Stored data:
*-*-*

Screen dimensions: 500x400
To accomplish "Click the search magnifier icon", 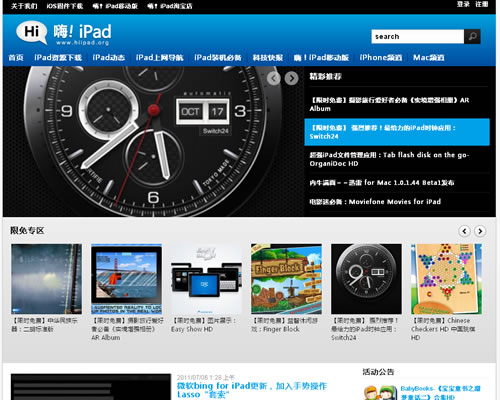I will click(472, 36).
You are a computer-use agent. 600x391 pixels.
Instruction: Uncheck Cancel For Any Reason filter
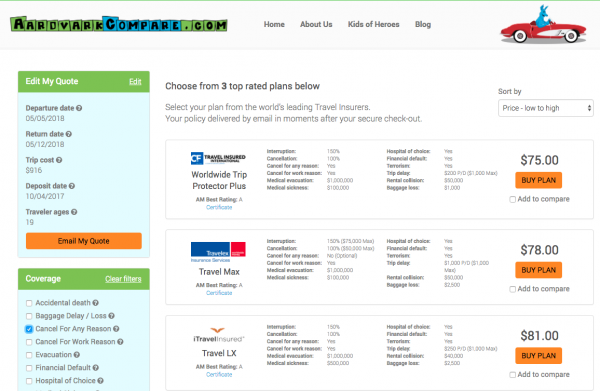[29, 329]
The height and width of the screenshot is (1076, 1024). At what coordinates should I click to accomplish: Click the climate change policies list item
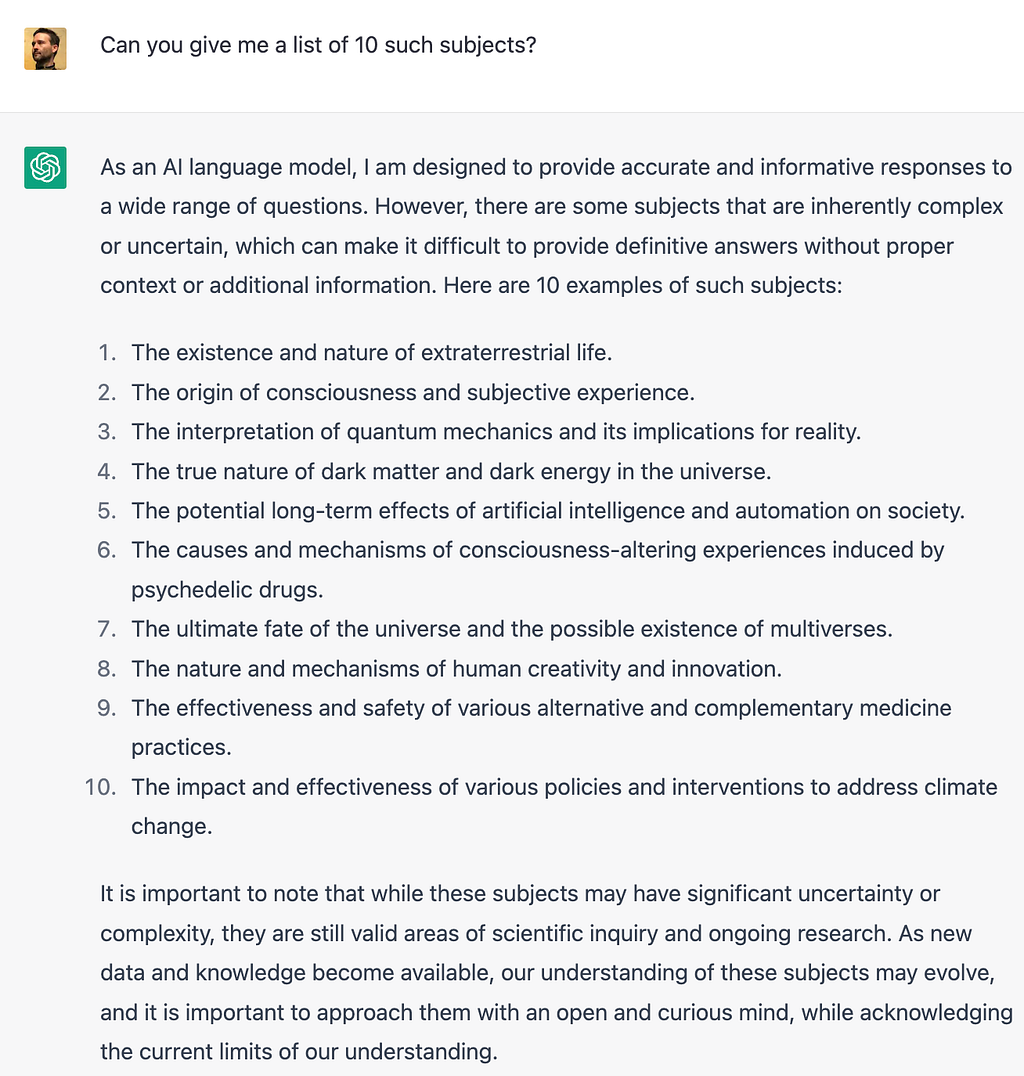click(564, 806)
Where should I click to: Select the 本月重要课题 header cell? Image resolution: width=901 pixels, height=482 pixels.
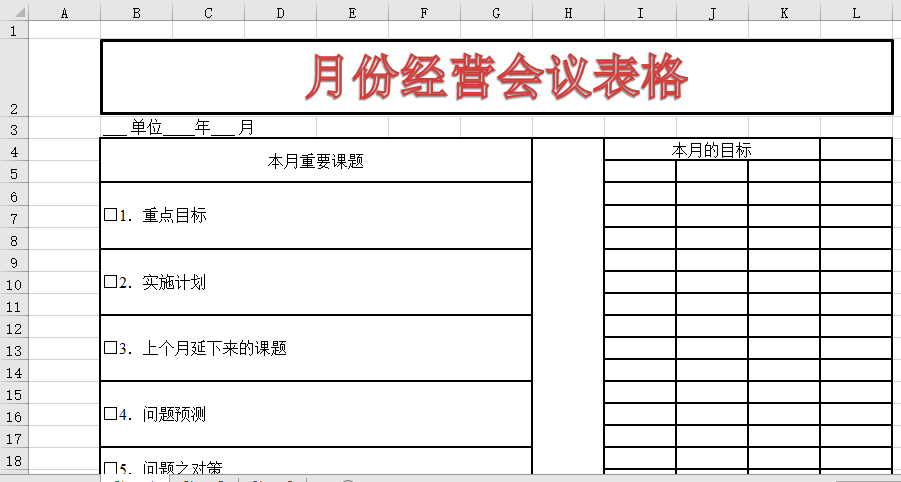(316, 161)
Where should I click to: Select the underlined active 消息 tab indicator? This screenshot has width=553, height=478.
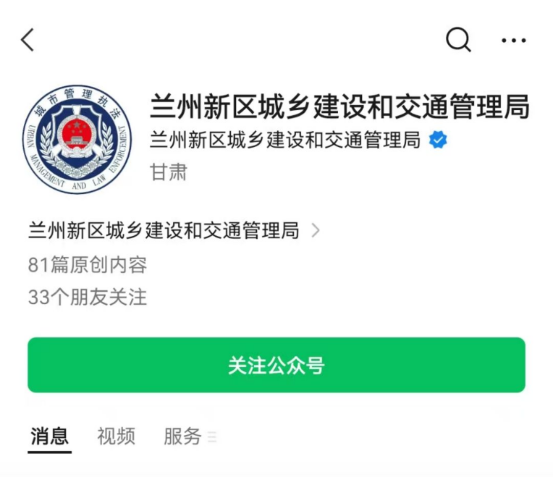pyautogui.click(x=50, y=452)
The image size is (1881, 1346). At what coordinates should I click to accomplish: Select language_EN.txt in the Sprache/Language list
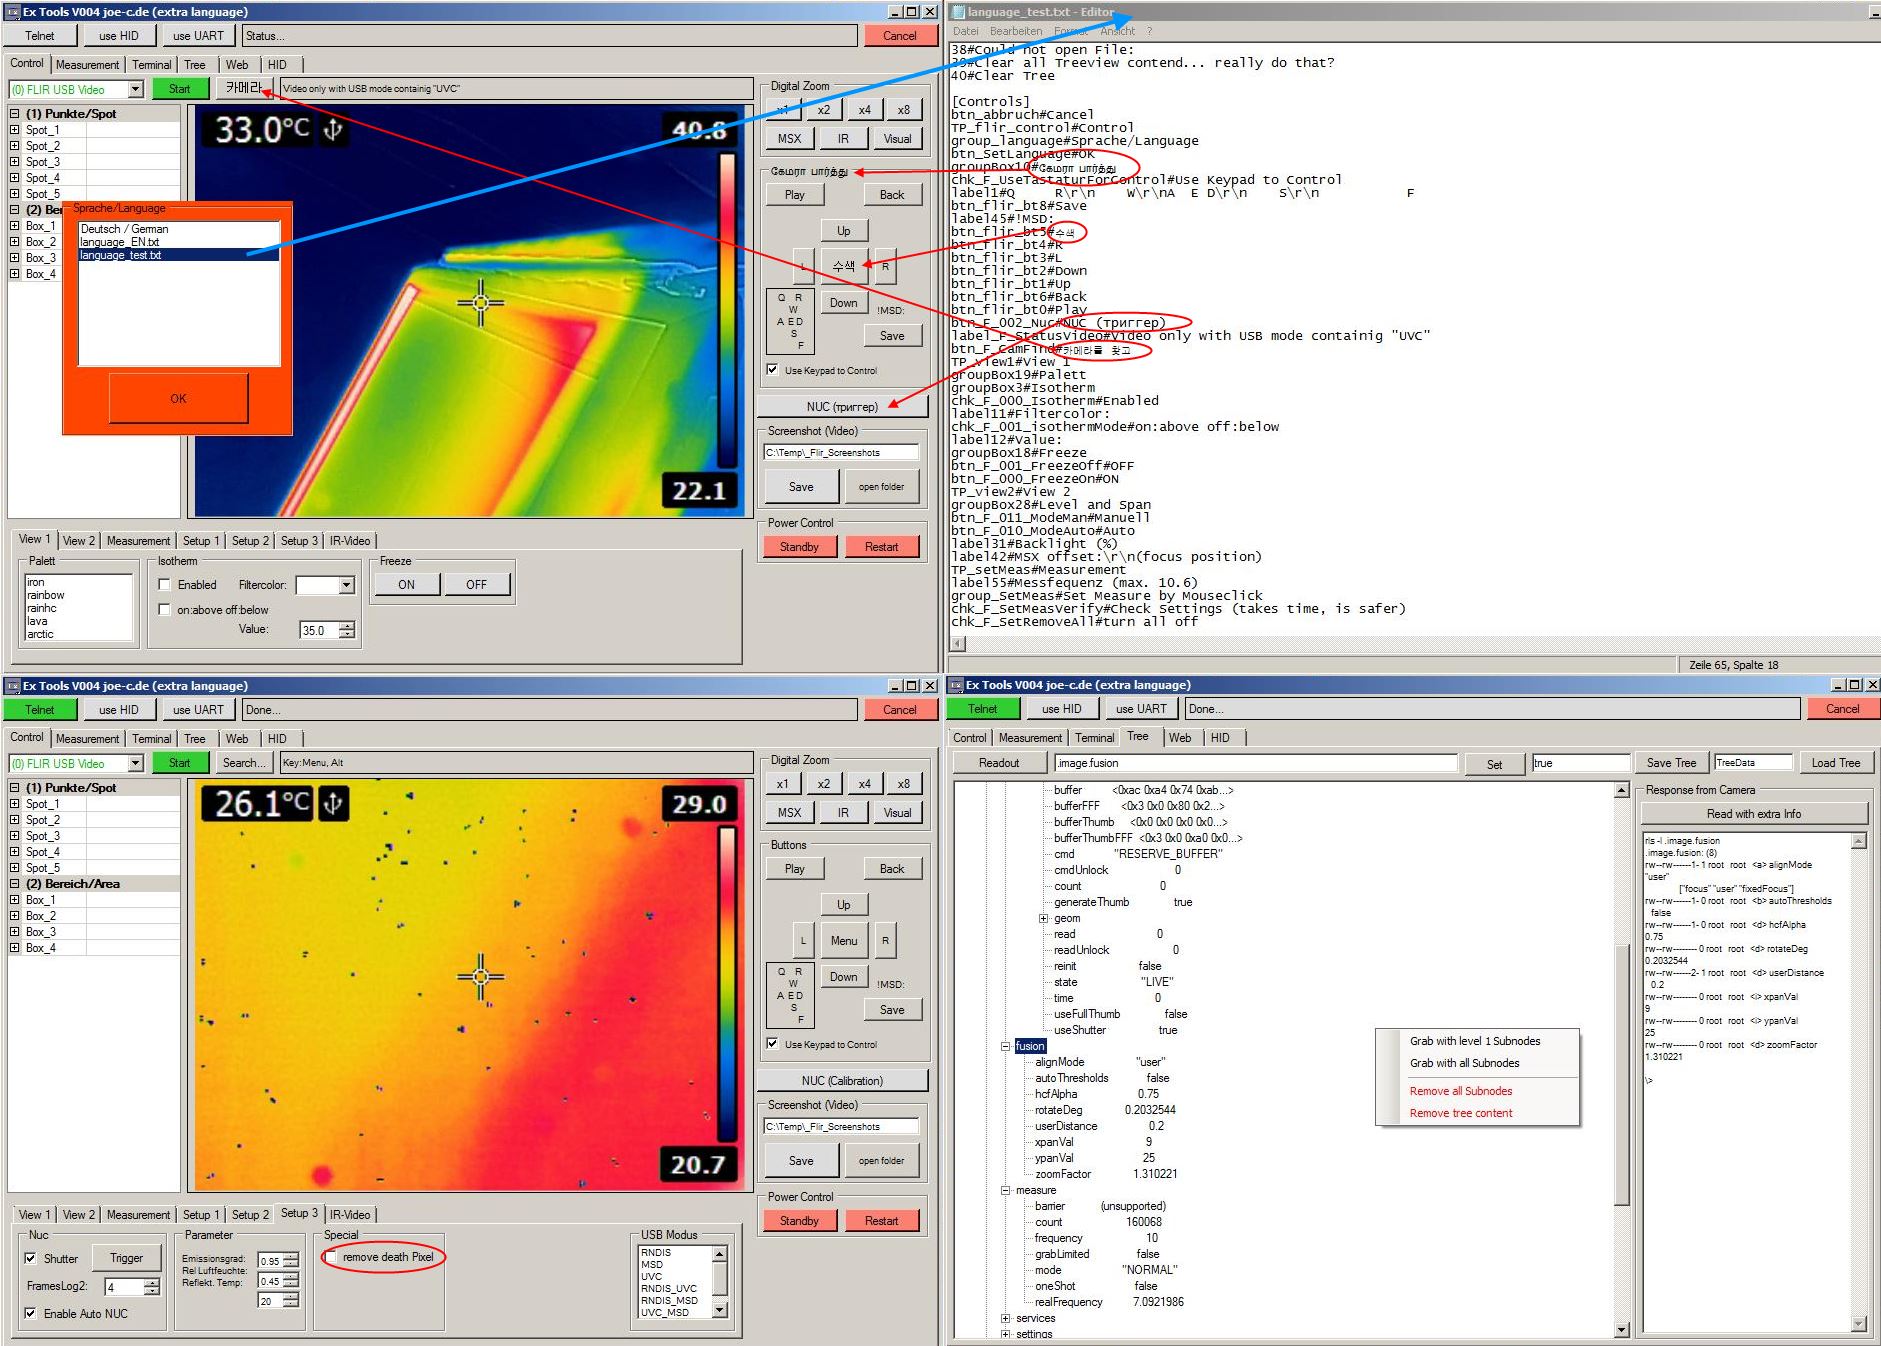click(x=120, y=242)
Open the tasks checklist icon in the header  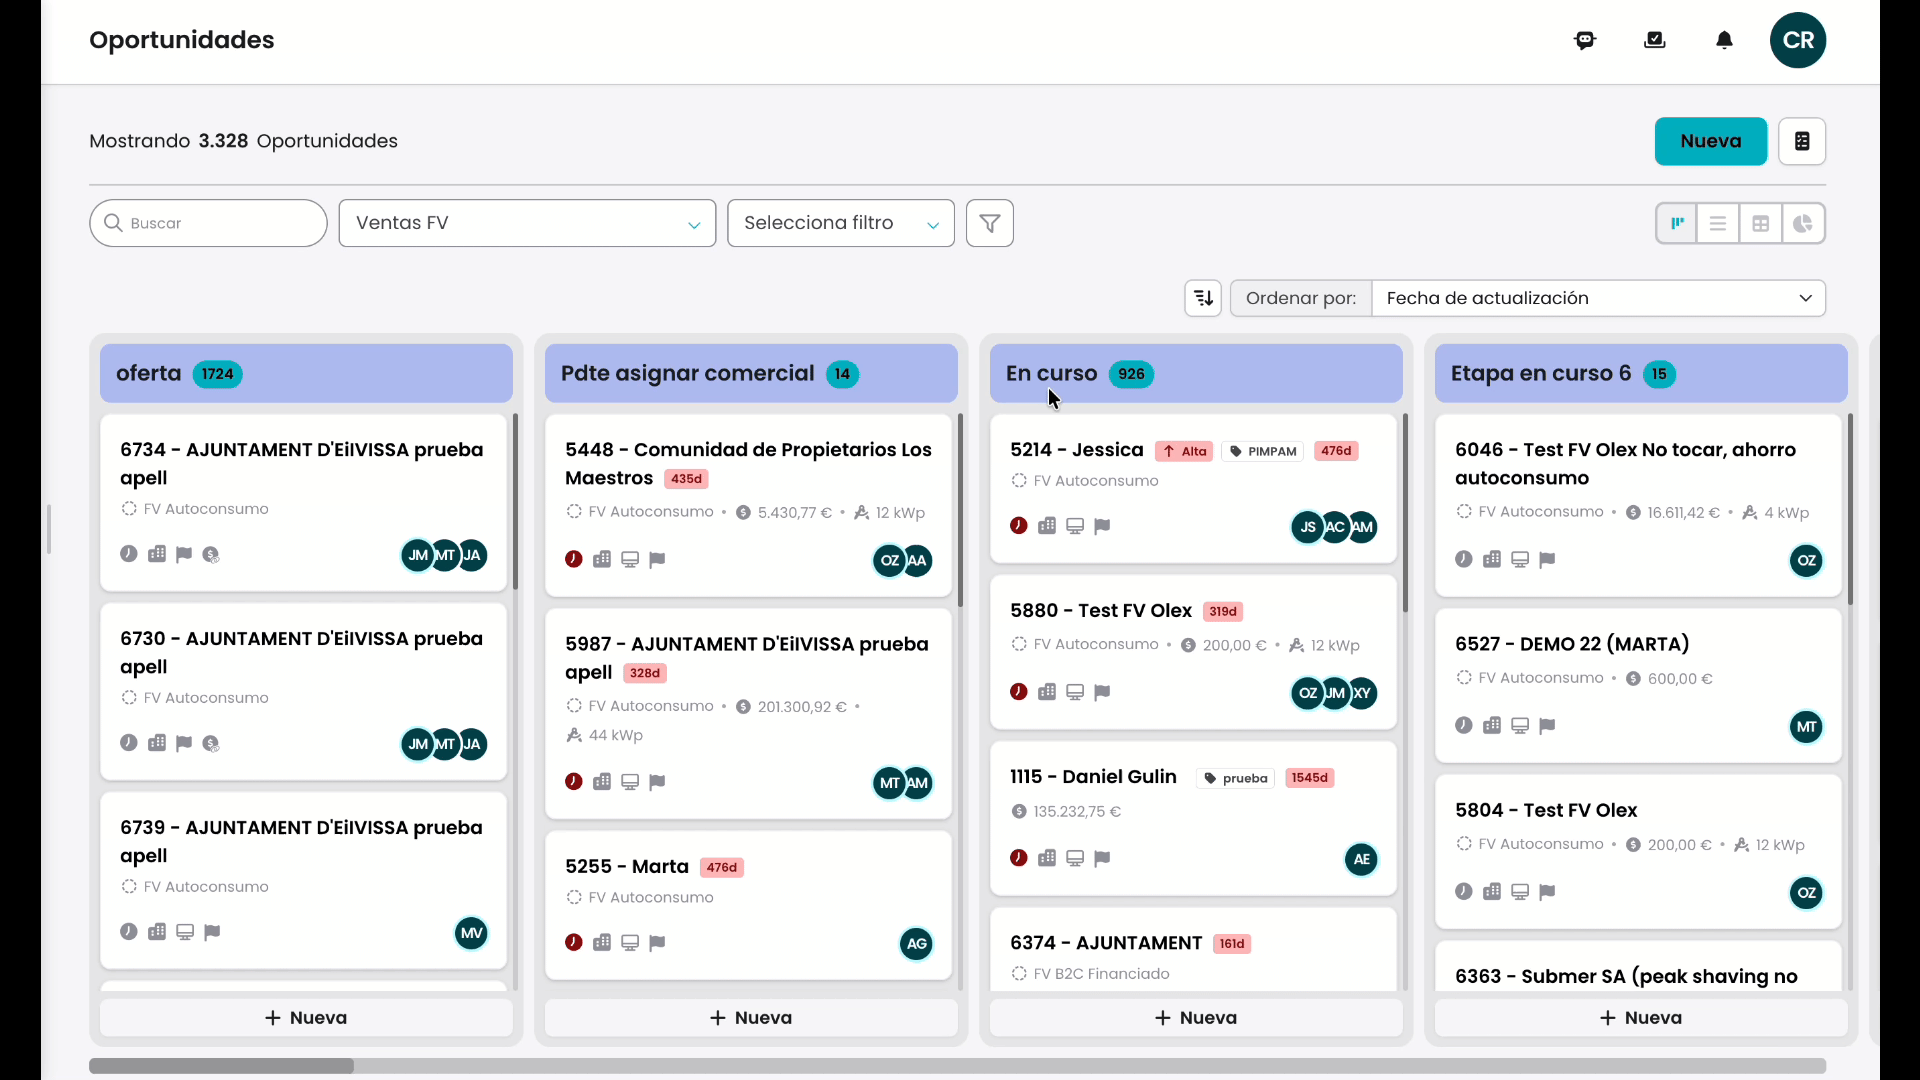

*-*-*

▶ [WORK TO COMPLETE]: Please reproduce the lines exactly from the one containing "The image size" through the last line of the data above, and keep the pictures out.

▶ [TASK RESULT]:
The image size is (1881, 1346). At what coordinates should I click to accomplish: Select language_EN.txt in the Sprache/Language list
click(x=120, y=242)
Open the tasks checklist icon in the header  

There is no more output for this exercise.